Moving again into the classroom it is apparent that our leader smokes cigarettes when not holding chalk. He does not inhale, he is a rattling field of irreconcilable loneliness–not even the church can intervene. Placed on a level floor we clear out perspective by sharing a ceiling glance. In the cracks peace has signed off and muzzled the numbers involved in love. Totality is indifferent, ties itself into an unoccupied hook. Repeat after me: to be silent is to listen, to be silent is to listen. The tongue signs off in repertoires, the irrelevant palate of disaster and tasting it from the eyes, between the teeth–the ripped up maiden of the heart–the outside regale we carted our age into before building another wall, makes us component. When the shovel arrives the boots break and the gradual rise of our faces planes out with the intimation of vegetables. The Sunday paper comes late and with color tones we know not the light of. The world has been in our bones for nothing but all along.
It was the city and I was into it, moving forward. Small hearts taken over by coins and gum spots, the sporadic kip of light sipping the night before creasing the void someone carved with a scarf. There is pigeon, no, squab in the distance on the street on my plate. Please move over for the autumnal Jeep with its top down. Here I put our conversation in a can and what I liked was removing the lid when the evening began. We could listen to the parked car underneath the willow make beastly still. The faces on the train, light pockets of bustling mood grooved low in the coin count and dusty. Your sweater was worn by the burnt orange building today and I threaded the halls looking for you, taking the escalator after my woolen desire led me up, down, and back out into the hustle. The bike limbs the skitter of the transport, a bus throwing by in its intimate burden of immediacy, man walking after woman walking after just walking after her.
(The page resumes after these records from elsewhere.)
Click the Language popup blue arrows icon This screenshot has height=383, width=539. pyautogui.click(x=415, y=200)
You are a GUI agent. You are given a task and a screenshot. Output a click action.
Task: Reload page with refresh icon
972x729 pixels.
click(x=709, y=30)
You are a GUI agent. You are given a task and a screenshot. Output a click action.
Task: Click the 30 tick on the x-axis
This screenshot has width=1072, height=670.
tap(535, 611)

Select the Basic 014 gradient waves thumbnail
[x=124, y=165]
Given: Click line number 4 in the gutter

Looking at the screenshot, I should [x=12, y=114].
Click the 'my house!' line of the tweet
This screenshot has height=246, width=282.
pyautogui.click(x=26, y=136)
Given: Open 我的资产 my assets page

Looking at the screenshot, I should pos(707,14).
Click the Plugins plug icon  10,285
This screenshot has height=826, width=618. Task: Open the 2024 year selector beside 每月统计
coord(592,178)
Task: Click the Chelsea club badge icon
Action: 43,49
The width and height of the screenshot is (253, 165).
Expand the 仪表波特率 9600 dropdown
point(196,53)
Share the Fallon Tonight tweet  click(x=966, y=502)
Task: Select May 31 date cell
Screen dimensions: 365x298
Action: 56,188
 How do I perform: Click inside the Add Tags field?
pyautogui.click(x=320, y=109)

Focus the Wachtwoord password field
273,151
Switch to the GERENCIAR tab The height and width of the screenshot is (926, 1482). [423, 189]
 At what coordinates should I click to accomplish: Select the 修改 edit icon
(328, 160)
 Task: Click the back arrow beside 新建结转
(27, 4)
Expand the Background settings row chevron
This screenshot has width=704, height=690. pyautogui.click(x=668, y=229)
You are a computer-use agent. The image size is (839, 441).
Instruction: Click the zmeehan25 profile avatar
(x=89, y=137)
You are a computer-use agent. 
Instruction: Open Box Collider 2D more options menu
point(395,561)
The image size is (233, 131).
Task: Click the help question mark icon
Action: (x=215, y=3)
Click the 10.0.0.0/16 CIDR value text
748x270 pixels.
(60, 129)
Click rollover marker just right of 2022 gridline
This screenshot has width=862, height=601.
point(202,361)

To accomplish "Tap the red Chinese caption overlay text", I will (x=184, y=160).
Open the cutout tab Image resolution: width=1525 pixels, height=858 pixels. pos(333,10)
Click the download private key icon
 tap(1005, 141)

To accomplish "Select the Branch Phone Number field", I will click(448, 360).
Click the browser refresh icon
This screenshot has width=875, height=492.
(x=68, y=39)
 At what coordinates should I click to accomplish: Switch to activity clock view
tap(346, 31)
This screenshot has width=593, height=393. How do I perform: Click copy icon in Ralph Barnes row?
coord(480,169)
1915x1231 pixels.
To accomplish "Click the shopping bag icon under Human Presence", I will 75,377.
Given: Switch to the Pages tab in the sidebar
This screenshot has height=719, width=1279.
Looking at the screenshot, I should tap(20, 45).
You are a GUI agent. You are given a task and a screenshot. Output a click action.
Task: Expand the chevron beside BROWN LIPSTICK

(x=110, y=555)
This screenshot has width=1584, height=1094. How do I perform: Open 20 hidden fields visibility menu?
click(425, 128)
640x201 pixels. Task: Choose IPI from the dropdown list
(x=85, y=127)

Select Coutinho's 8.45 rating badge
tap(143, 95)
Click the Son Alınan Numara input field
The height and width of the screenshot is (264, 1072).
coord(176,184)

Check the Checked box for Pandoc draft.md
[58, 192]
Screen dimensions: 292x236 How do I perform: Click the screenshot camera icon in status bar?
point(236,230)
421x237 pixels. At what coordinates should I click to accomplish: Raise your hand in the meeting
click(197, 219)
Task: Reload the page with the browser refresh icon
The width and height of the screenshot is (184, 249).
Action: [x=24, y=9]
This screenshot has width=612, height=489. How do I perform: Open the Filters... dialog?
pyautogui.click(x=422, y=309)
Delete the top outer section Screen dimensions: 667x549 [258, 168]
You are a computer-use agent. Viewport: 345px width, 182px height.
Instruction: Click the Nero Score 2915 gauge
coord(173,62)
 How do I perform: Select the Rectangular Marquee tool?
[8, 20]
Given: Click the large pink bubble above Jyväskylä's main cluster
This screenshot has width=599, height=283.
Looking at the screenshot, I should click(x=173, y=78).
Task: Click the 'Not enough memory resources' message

Street-lit citizens trendy in the waiting den the dance charcoaled from the funk's scroll. Shadow is performance, starting off the day going in and then the head itself into sleep. Is this your city? Is this how we kept calm in corduroys? Maybe we shall consider asking the night for a little holster to hold its patience for rain in. Maybe the jacket looks nice in the wind, the people clapping silently in celebration of the places they've been, our city our ceremony. I again will take some red in my walk some gloved hand around the side of the street you complete in your hour of rest. To cup this, the sip the ascent the slant the event of getting after the path a chair for sitting down. Please tell me when the clouds come, they will be cut at the treetops they will be worn down by the posture of the highrises I left my dreams inside.